Gypsy Hill murders involved six serial killings of young women from January to April of 1976. Fortunately for the case, just recently, investigators found DNA evidence that linked an Oregon prisoner to, at least, two of the said murders.

The Gypsy Hill murders terrified Nevada City, as well as the San Francisco Bay Area, forty years ago. Five of the bodies were found hidden in the suburbs by the south side of San Francisco, including one that was placed near Gypsy Hill Road. The sixth body was found in Reno.

The prisoner, Rodney Halbower, 66 years old, is also suspected of having killed other people as well. Moreover, the district attorney's office of San Mateo charged him on Thursday with two counts of murder during the course of rape for the deaths of Veronica Anne Cascio, 18 years old, and Paula Baxter, 17 years old.

The DNA evidence that linked Halbower to the two crimes were found on the victims, said Chief Deputy District Attorney Karen Guidotti of San Mateo.

"Based on the forensic links between a number of the cases, the time frame of the murders, and the methods used by the offender to commit these crimes, investigators are confident all the crimes were committed by the same offender," as stated in the statement submitted by the FBI, after they launched a Gypsy Hill Task Force unit to solely revisit the cold case.
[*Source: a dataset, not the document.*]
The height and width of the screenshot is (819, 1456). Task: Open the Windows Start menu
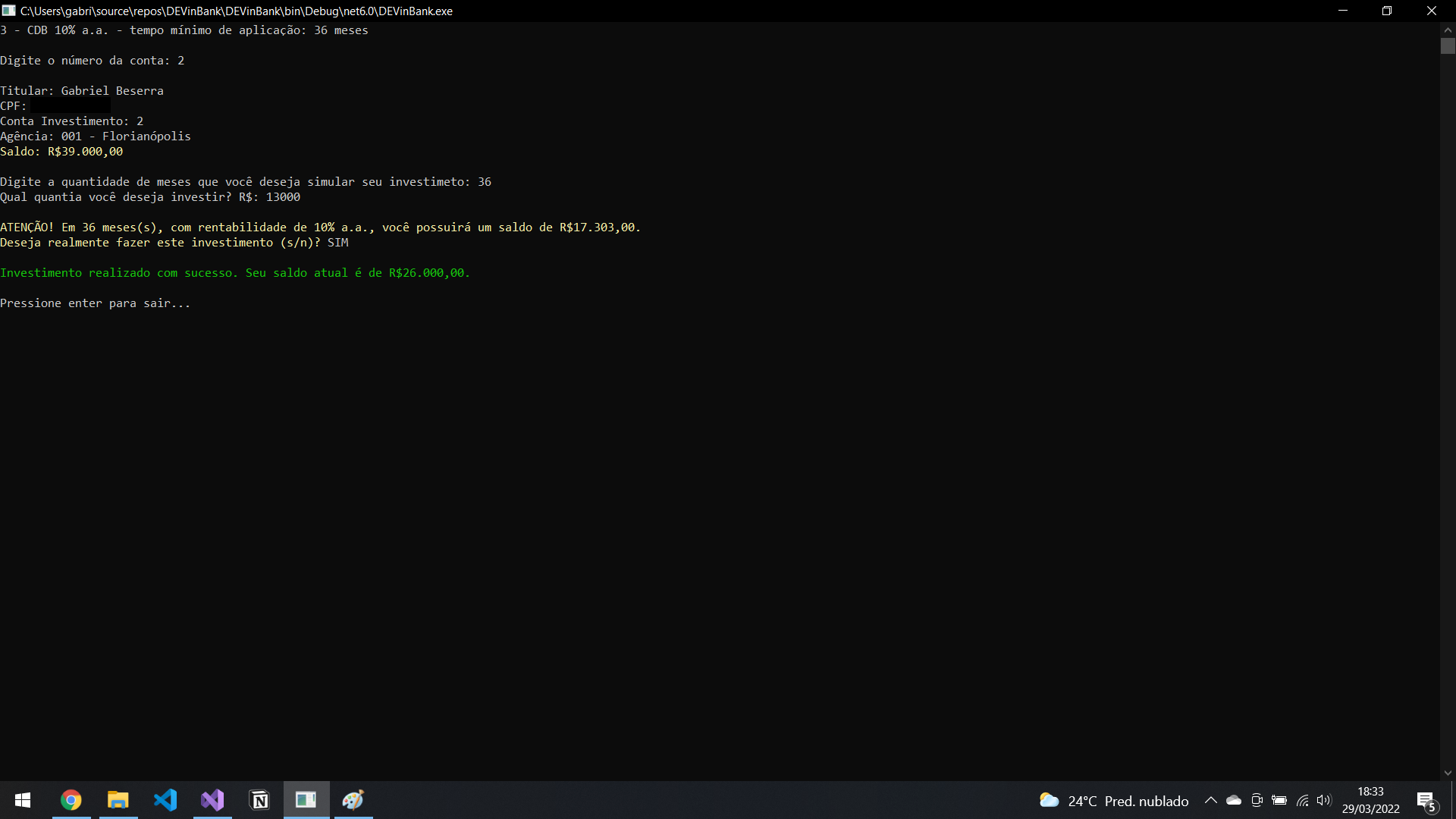[x=23, y=800]
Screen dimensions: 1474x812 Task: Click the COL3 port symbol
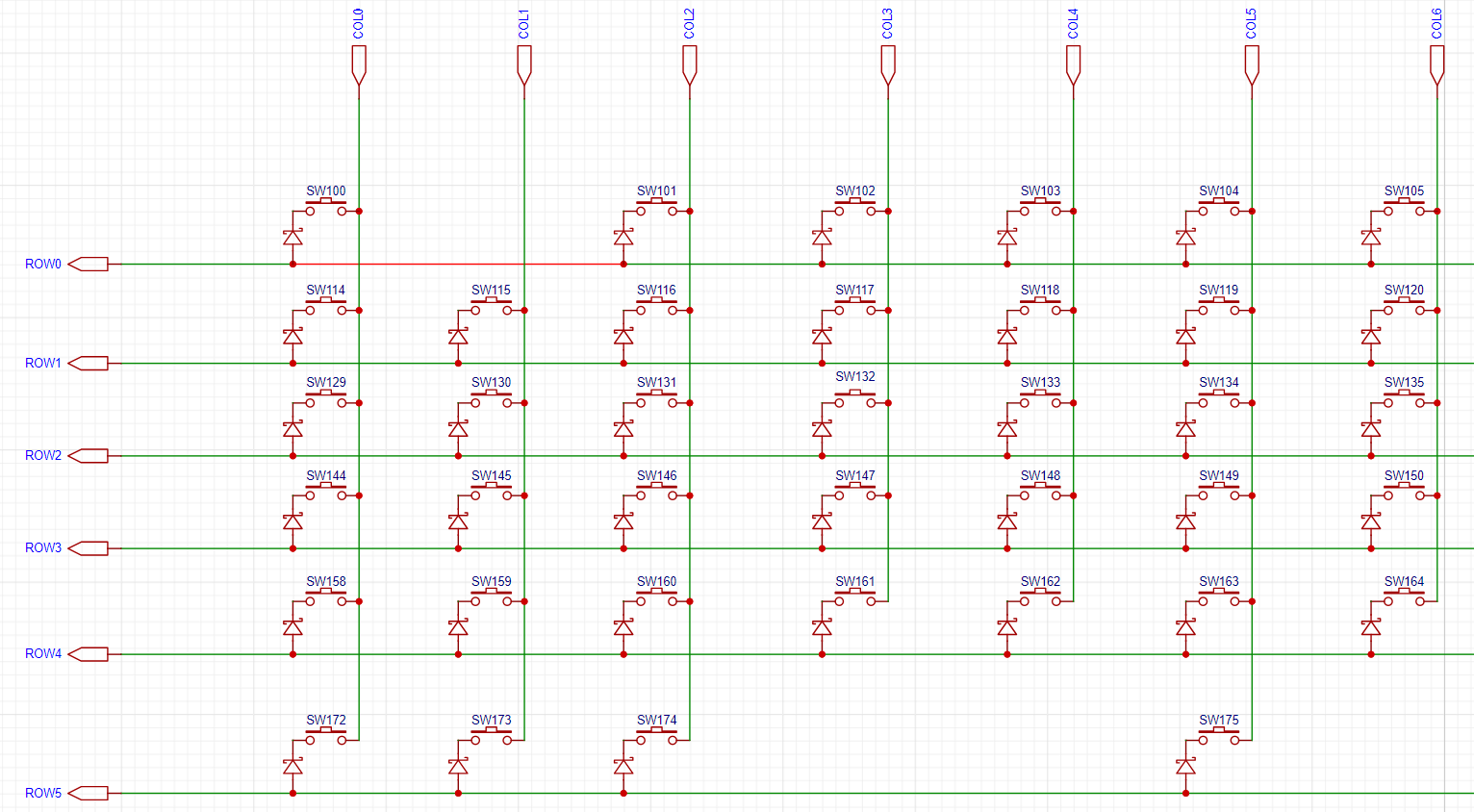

Halbower was pretty adamant in denying that he had anything to do with the infamous Gypsy Hill murders. He told KGO-TV, a local TV news station, "I'm confused, and I want some answers. I don't know anything. No knowledge about this."

The suspect had previously submitted a DNA sample when he was transferred to the Oregon State Prison from the Nevada Prison back in November of 2013.

During the time that the transfer was done, Halbower was being paroled after having served a sentence for raping a blackjack dealer in 1975, which was only two months before the body of Michelle Mitchell, a 19-year-old student from the University of Nevada-Reno was found.